You're not his mother so why should he do anything? I think that is really odd and even stranger is the idea he should have bought you a present for giving birth. I just don't understand that at all- were you doing him some sort of favour by having a child?

piscesmoon · 02/03/2009 08:19

I think that you have the right attitude BouncingTurtle, until your DC is old enough to understand and make something themselves the whole thing is pointless. Even then, you being a mother doesn't cancel out the older generation of mothers.

ThePregnantHedgeWitch · 02/03/2009 08:19

This reply has been deleted

Message withdrawn

piscesmoon · 02/03/2009 08:21

I didn't understand the present for giving birth either-surely you are equal partners? Did you give him one?

MarlaSinger · 02/03/2009 08:21

This reply has been deleted

Message withdrawn at poster's request.

MarlaSinger · 02/03/2009 08:22

This reply has been deleted

Message withdrawn at poster's request.

piscesmoon · 02/03/2009 08:22

A present at birth is nice-but only if spontaneous-not if you have to suggest or nag.

BouncingTurtle · 02/03/2009 08:24

Piecesmoon - we both bought each other a present when ds was born. Dh bought me a record book, I bought him a photo frame.

I agree - mothers don't stop being mothers when they become grandmothers.

ThePregnantHedgeWitch · 02/03/2009 08:28

This reply has been deleted

Message withdrawn

piscesmoon · 02/03/2009 08:32

A card and flowers is wonderful-but surely only if they think of it themselves? It takes the pleasure away if you have had to instigate it, IMO.

kslatts · 02/03/2009 08:35

I think YABU. Even more so as your MIL has been ill.

I wouldn't expect my dh to organise anything for mother's day, my dd's are 9 and 7 and they usually make a card at school and will ask dh to help them organise something if they want to. For father's day I will remind them that it is approaching and ask them what they would like to do for dh, if they asked me to help organise a special day out I would obviously help but it is their decision, if they said they would just make him a card each I wouldn't push them to do anything else.

My MIL lives in Ireland and dh is going over for a few days, due to fly home a couple of days before Mother's Day. I have reminded him that he should organise something while he is there, I will be a bit annoyed if he now forgets to arrange anything for his own mum.

kslatts · 02/03/2009 08:35

IMO, it doesn't mean anything if it's from DH and not your DC's.

bigTillyMint · 02/03/2009 08:36

I can see exactly how you must feel if you have to see them every other day anyway.

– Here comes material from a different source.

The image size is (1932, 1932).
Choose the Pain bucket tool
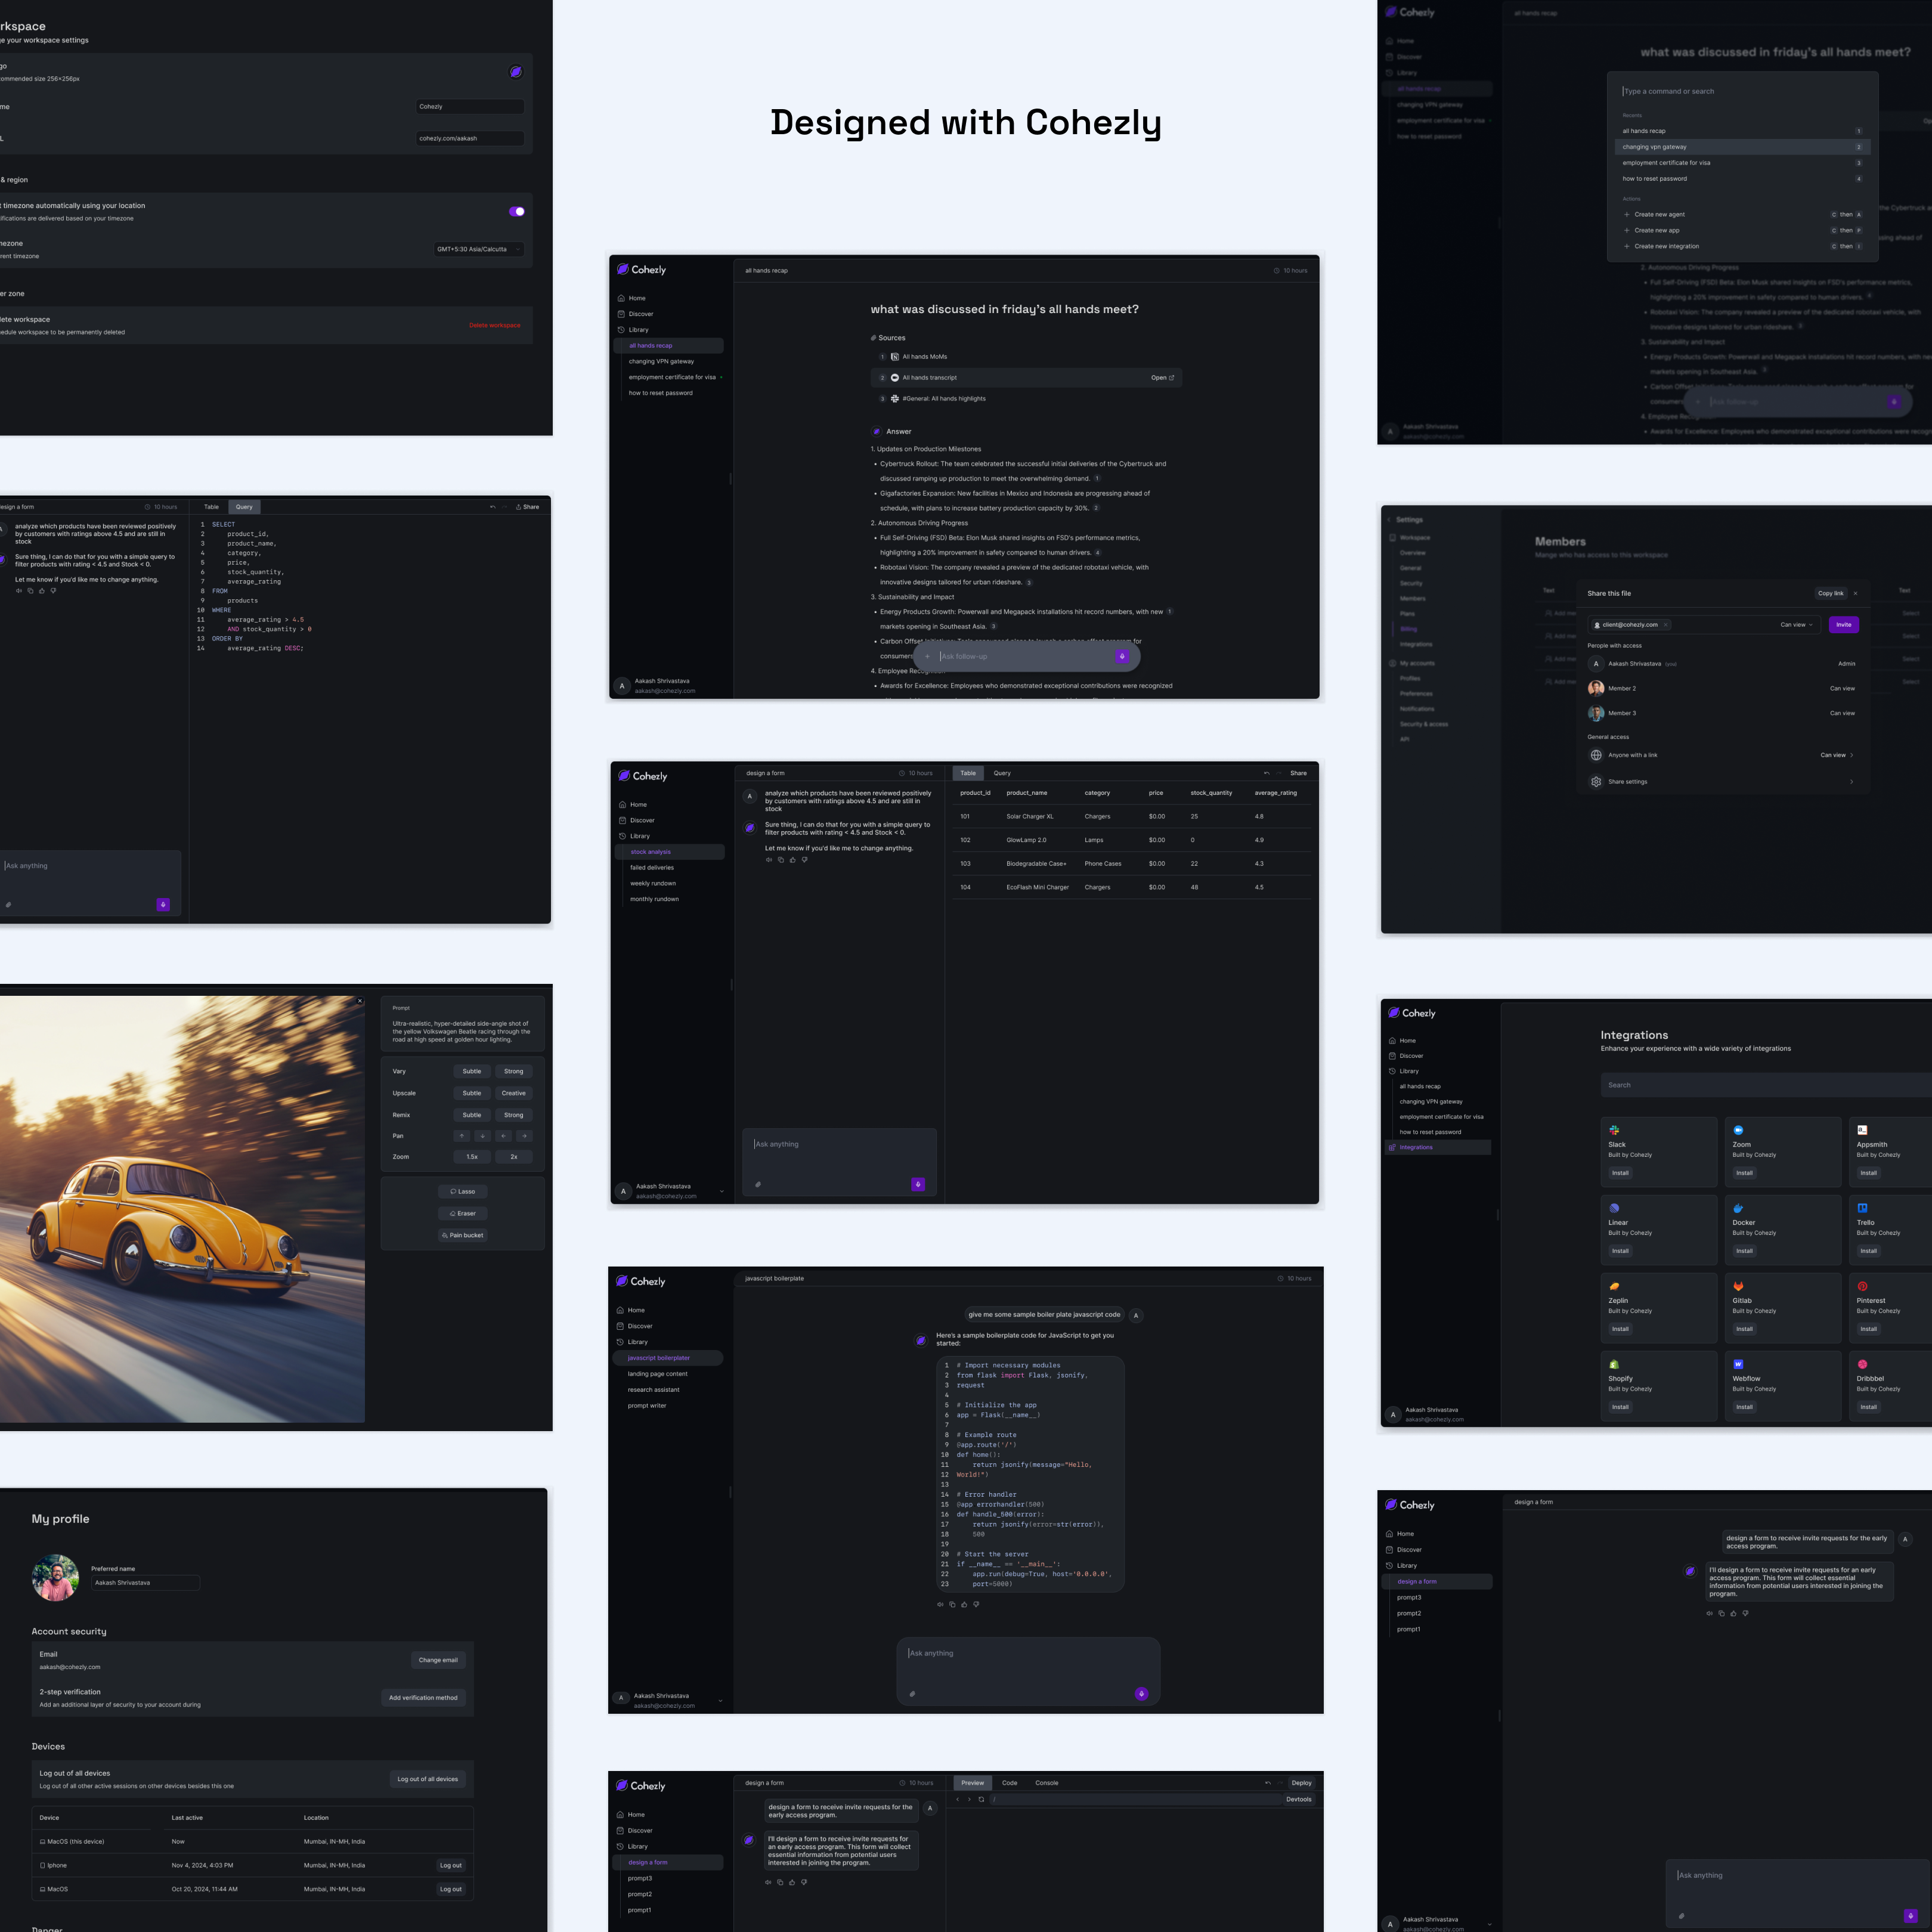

UANBU to feel like this and want the day to yourself, but it is Mother's Day and she is your DH's mother

Why don't you tell DH that although you really would like to spend the whole day with just him and your DS - as it is your first Mother's Day, BUT that as you know it is so important to him and her, you would of course be happy to visit after some family time in the morning.

independiente · 02/03/2009 09:24

I personally am not that fussed about Mother's Day for myself (esp when DC is too young to really understand it), BUT I didn't have any problems conceiving and my own mother has never made a big deal of it (we simply did homemade cards and lots of kisses) - so I'm coming from a different angle straight away.
I do understand why, in your case, this first M's Day has become something special for you to look forward to, and I think some posters are being a bit harsh.
However, I think the fact that your MIL has been through something very harrowing means that your DH is probably mentally comparing that with your request for him to 'go to town' re. you - and you're not coming off favourably.
Pointing out that he hadn't got you anything to mark the baby's birth, and asking him to 'go to town' on a day for you was probably not the best approach. Might have been better to sit him down and say ' look, I think we should definitely make a fuss of your mum after what she's been through - and let's also find a chunk of time that day just for us to celebrate. I know DC won't have a clue what's going on, but it's just something that's quite important to me...' Then you sound totally reasonable and caring.